- _Job_:
Write out the part of the solvent-extraction forum thread that begins at the words "I was given" and stops after "yet! :( please assist!", word for word.

- _Source_:
>> START
November 15, 2024, 03:48:28 AM
Forum Rules: Read This Before Posting


Topic: Isolation of Reaction Products by Extraction With a Solvent  (Read 8696 times)

0 Members and 2 Guests are viewing this topic.

Offline Seons R

  • Regular Member
  • ***
  • Posts: 12
  • Mole Snacks: +0/-0
Isolation of Reaction Products by Extraction With a Solvent
« on: November 08, 2013, 04:40:39 PM »
I was given an "unknown mixture" in a recent organic lab and asked to separate it into its aqueous and neutral fractions. I used 50ml Dichloromethane as a solvent with 10ml of NaOH being added to the sep funnel every time I extracted. At the end of the lab I was told that my Aqueous Fraction was Benzoic Acid and my Neutral Fraction was Acetanilide. I know I must get the % yield, but in order to do that I must first get balanced equations for both of these fractions...I was just wondering if it was the NaOH or the Dichloromethane I react each compound with? And what should the products be like? I know it is an Acid/Base extraction...but does that mean the balanced equations should be both acid/base and their associated products? I am fairly confused as I have only just finished stereochemistry and have not moved onto these topics yet! :( please assist!
>> END
- _Record extracts_:
>> START
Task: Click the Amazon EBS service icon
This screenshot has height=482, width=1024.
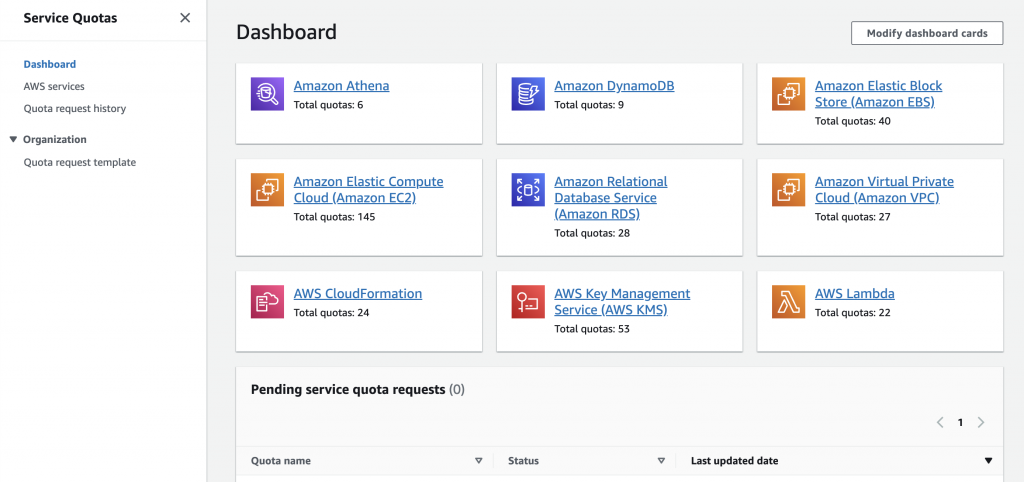Action: click(788, 93)
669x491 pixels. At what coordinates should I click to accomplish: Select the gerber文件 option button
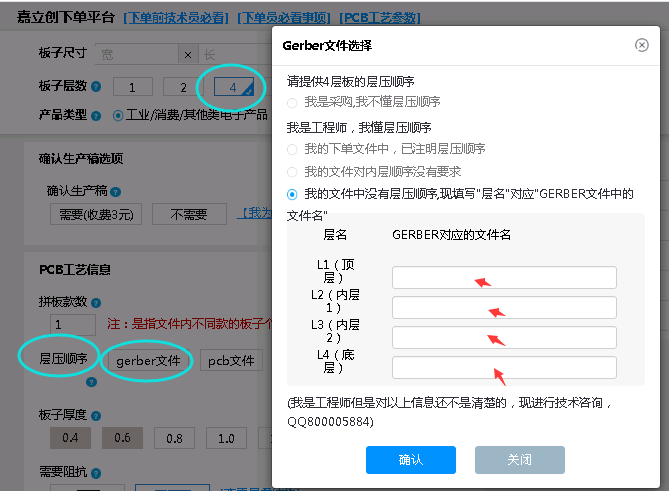coord(148,360)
>> END
- _Exercise response_:
I was given an "unknown mixture" in a recent organic lab and asked to separate it into its aqueous and neutral fractions. I used 50ml Dichloromethane as a solvent with 10ml of NaOH being added to the sep funnel every time I extracted. At the end of the lab I was told that my Aqueous Fraction was Benzoic Acid and my Neutral Fraction was Acetanilide. I know I must get the % yield, but in order to do that I must first get balanced equations for both of these fractions...I was just wondering if it was the NaOH or the Dichloromethane I react each compound with? And what should the products be like? I know it is an Acid/Base extraction...but does that mean the balanced equations should be both acid/base and their associated products? I am fairly confused as I have only just finished stereochemistry and have not moved onto these topics yet! :( please assist!